Beyond just thinking about what is useful for the community, there are a few other upsides of open sourcing components. For one, I get to control how the component is optimized and designed, and I can make sure it’s designed to work well with Hyperparam. Secondly, and probably most importantly, there’s the community of developers invested in these components. Approximately a dozen people contributed code to Hyparquet and HighTable, and even more filed bugs that I subsequently fixed. Giving away components doesn’t diminish value; it amplifies it through feedback, goodwill, and contributions.

Now, when thinking about the paid product, any AI component and the core user experience is proprietary. I care deeply how users flow through my product, and I need to own that experience because I don’t think anyone else can build it correctly. That’s a bit of a cocky statement, but my team is a select group of people obsessed with the overall data experience and how the AI should work.

AI Workflows That Make Large-Scale Data Transformation Faster

What kind of AI workflows can you do with Hyperparam?

Hyperparam is a general purpose data transformation tool that enables you to do multiple things with your data, so it’s easiest to give an example.

Let’s say you’re a company that’s deploying a chatbot to your users, and a user files a ticket. Your support team needs to dive into the data to understand what happened, whether it’s sycophancy or some other issue. With Hyperparam, you can apply an LLM-generated score to every row in your dataset, look at the values, filter out the bad ones, transform them into something better, export the results, and just continue with your workflow.

That’s just one example of what Hyperparam can do. In addition to applying AI scores and sorting, filtering, and searching based on those scores, you can ask natural-language questions about your data, for example: “Rate every chatbot conversation for sycophancy,” “Did the user seem satisfied?” or “Was a conclusion reached?” You can categorize, tag, and explore your dataset in ways that were never possible before.

You can also run experiments: import historical data, tweak prompts, compare models, and see how the outputs change. It’s a deep research workflow that lets one person do what used to take an entire team.

Why Minimalism Drives Hyperparam’s Engineering Philosophy

What’s your core engineering philosophy and how did open source support that?

One of my fundamental engineering principles is to take no dependencies. I feel very strongly against building a huge stack of dependent software, which is something you see a lot of in JavaScript. Because Hyperparam started as a passion project and it’s open source, I could optimize purely for the function that I cared about. That’s not necessarily how that would have been at a company.
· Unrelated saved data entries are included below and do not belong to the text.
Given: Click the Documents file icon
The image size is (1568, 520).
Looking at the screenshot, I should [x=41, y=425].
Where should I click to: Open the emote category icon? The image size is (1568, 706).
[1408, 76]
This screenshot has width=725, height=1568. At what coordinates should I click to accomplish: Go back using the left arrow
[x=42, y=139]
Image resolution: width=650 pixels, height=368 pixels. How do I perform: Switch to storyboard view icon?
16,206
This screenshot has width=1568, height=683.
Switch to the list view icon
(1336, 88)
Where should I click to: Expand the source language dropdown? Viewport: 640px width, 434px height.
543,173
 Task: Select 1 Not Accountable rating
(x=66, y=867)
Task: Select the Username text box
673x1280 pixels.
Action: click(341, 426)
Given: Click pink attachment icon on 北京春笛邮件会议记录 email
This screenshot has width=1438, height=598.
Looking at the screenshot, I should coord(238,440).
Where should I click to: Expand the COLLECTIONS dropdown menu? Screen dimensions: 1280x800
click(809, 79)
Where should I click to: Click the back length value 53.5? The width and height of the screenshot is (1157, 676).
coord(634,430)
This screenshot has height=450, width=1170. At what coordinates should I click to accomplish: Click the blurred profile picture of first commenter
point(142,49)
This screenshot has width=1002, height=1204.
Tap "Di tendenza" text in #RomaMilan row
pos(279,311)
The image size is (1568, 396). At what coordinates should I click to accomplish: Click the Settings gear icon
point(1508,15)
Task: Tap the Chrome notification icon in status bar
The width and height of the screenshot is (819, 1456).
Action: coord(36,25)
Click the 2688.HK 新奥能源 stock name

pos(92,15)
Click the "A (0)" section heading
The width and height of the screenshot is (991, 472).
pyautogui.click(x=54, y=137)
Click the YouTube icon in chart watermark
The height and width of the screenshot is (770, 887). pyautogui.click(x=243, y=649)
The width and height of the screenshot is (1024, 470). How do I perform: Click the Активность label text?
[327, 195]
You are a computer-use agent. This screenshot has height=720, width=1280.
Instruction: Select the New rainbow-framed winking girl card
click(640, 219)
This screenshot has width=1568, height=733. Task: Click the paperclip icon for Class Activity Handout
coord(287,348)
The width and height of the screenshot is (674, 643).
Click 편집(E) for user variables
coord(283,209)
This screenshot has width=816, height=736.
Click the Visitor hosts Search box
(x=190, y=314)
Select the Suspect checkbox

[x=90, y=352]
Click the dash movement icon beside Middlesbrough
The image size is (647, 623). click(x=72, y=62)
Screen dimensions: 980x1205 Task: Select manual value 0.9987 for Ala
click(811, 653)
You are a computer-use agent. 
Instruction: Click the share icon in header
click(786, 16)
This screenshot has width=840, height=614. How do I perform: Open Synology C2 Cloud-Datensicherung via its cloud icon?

That simplification reminds me of SpaceX’s Raptor engine. Each iteration of the Raptor keeps getting simpler… yet more powerful. I wanted to do the same for software. It’s an aesthetic choice, but it also influences the architecture and engineering. With an obsession over engineering and product, you can build minimal software, and that’s what Hyperparam is. I built it from the ground up depending on nothing else. That’s why it’s as small, light, and fast as it is.

Advice for Developers Exploring Open Source Projects

What’s your advice for developers starting out with open source?

Build the product you want to use yourself. If you have to solely rely on other people to tell you if what you are building is useful, your iteration cycles will be slow and painful. This advice might run contrary to conventional startup wisdom, which says you should assume you know nothing, talk to a hundred customers, and then build to solve their problem. That’s viable, but it’s not the only way to create something meaningful.

To build a certain kind of product, you need more vision and aesthetic opinion. In open source, you’ll see these shining monuments to technology, and why? Because someone cared enough to make them both functional and beautiful. Hyperparam is the data transformation tool I wished existed. I’m building for an audience of one: myself. When you build something you want to use yourself, you often end up building something others didn’t realize they needed.